» Your task: From the records below, please print only the lines from the one containing "The width and" through the one containing "Open the Meeting", both included. Skip the pictures.
———
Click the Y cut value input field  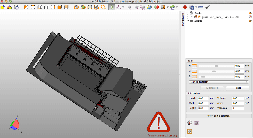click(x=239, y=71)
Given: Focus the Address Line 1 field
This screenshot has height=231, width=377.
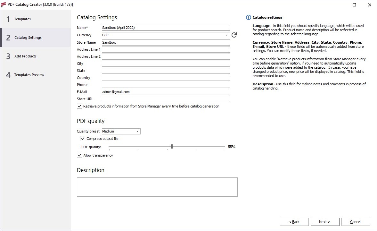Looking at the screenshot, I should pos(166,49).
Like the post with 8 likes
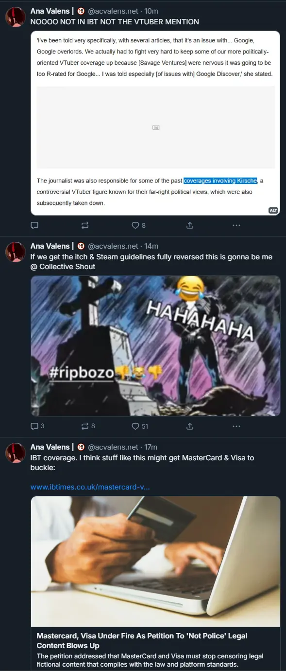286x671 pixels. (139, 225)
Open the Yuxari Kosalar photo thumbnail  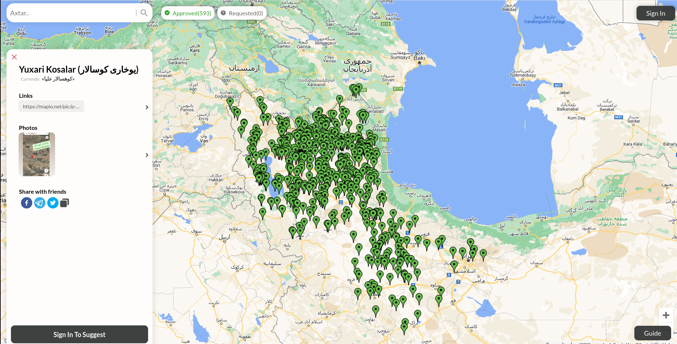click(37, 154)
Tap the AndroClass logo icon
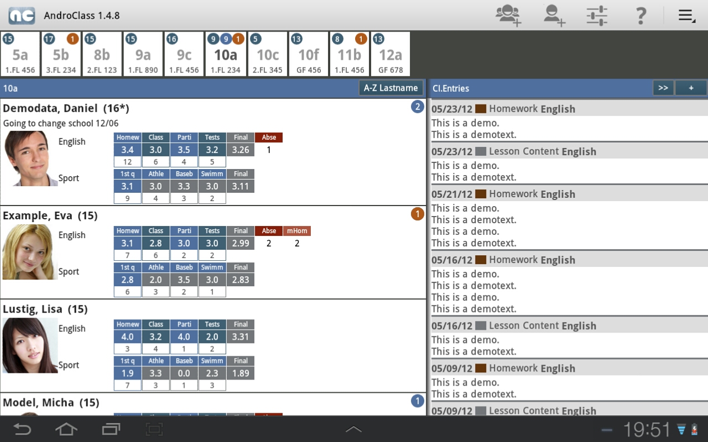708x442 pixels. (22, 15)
———
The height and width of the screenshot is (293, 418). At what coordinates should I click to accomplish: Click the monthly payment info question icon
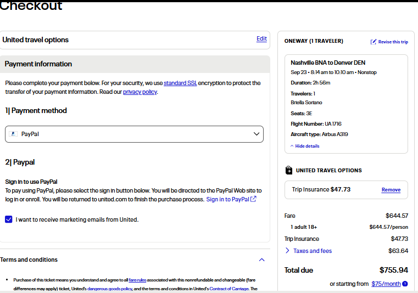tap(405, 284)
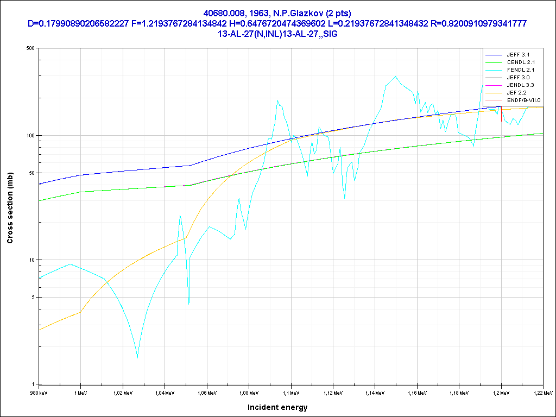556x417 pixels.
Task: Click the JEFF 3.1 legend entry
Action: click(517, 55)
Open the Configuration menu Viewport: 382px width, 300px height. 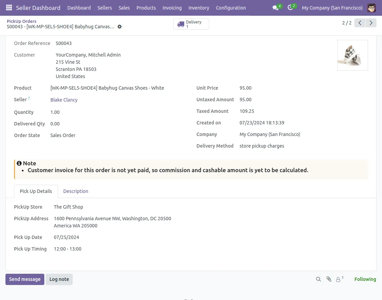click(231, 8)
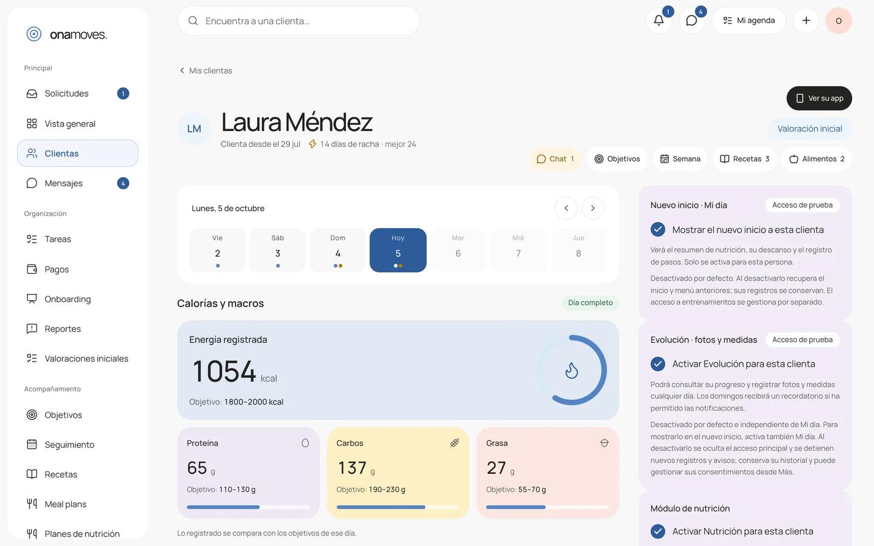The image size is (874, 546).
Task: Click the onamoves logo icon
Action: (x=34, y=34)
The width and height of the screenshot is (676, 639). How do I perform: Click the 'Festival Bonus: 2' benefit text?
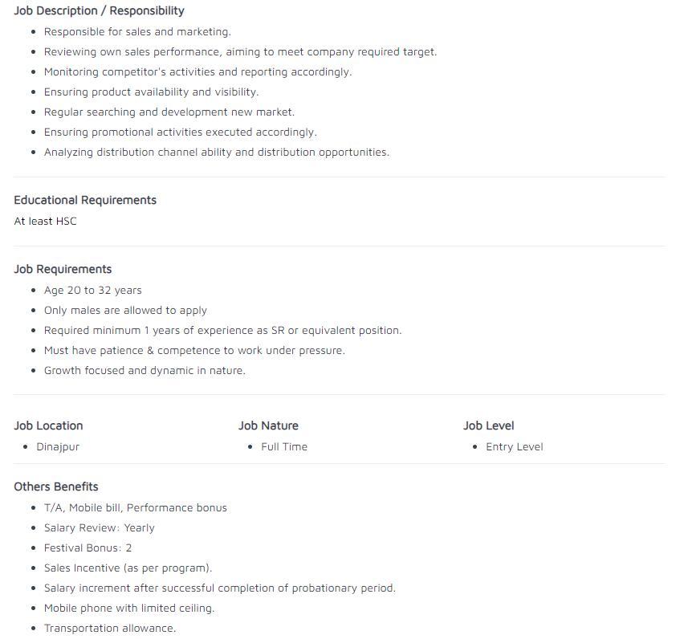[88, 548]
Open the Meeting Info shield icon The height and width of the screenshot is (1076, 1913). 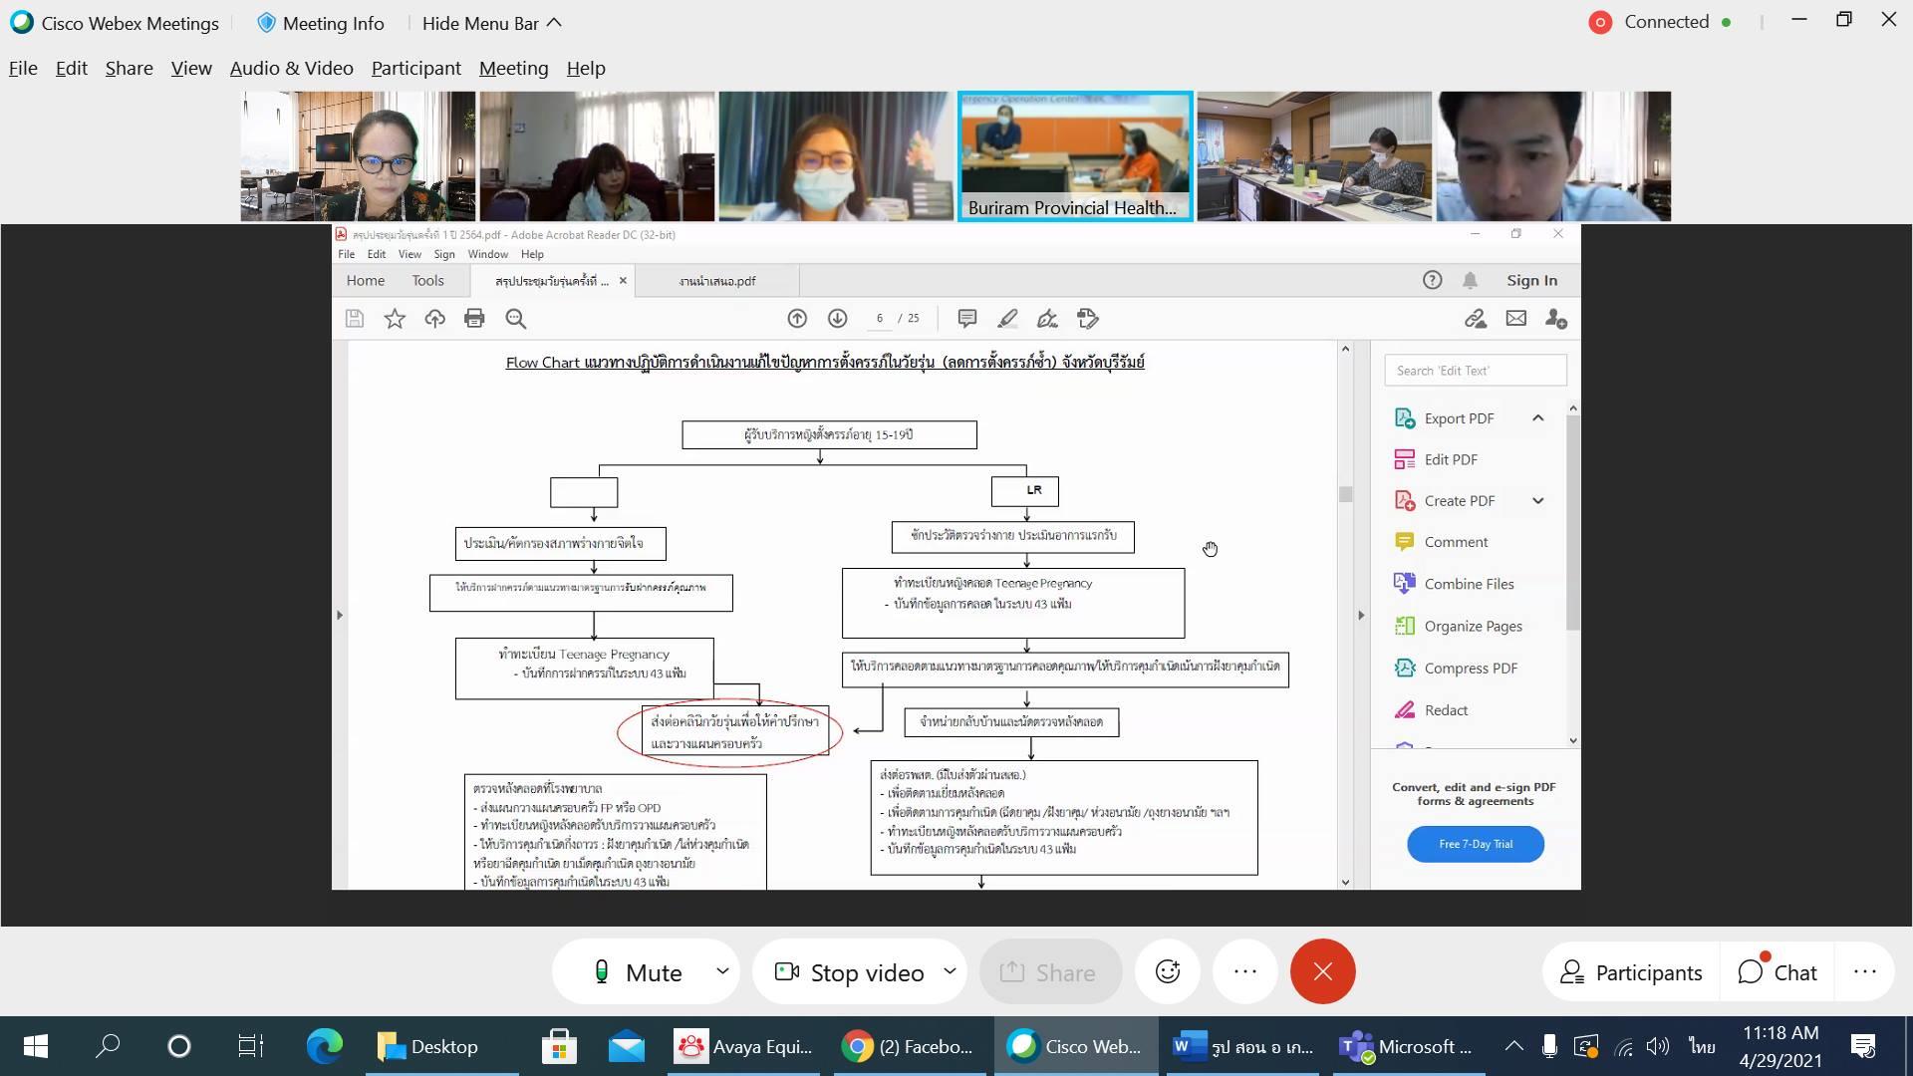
———
» Your solution:
The width and height of the screenshot is (676, 639). How do I perform: Click the 'Festival Bonus: 2' benefit text?
[88, 548]
Open the Meeting Info shield icon The height and width of the screenshot is (1076, 1913). 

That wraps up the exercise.